● **YOUR ASSIGNMENT**: Given the listing below, the answer must be only the number of lines containing the string "computer".

● **DATA FOR THE TASK**:
--*--
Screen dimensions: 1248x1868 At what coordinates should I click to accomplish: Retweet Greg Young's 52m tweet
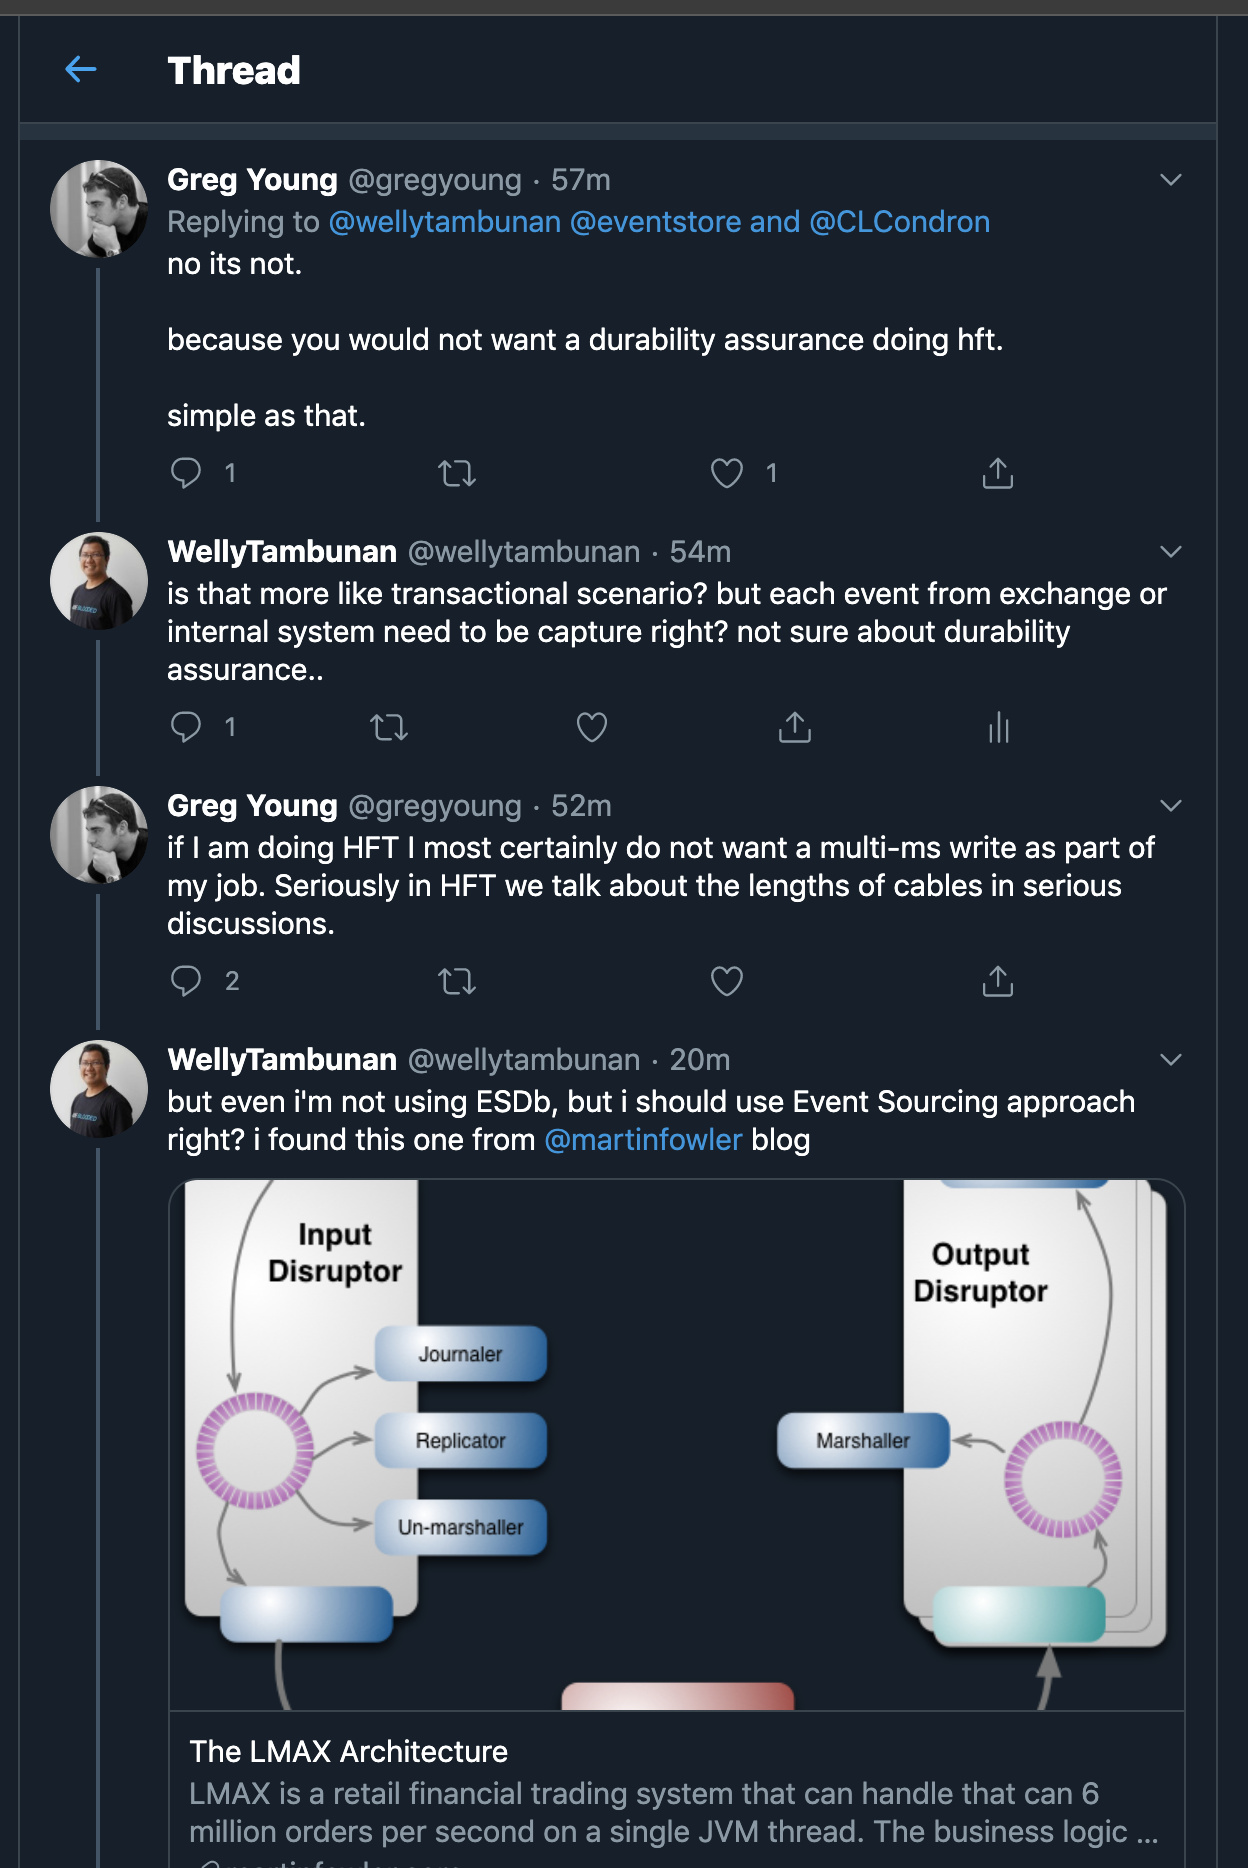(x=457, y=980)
--*--
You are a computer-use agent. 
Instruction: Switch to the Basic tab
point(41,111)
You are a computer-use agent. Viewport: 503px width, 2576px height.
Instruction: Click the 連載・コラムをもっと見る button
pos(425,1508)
--*--
● **WRITTEN RESPONSE**: 2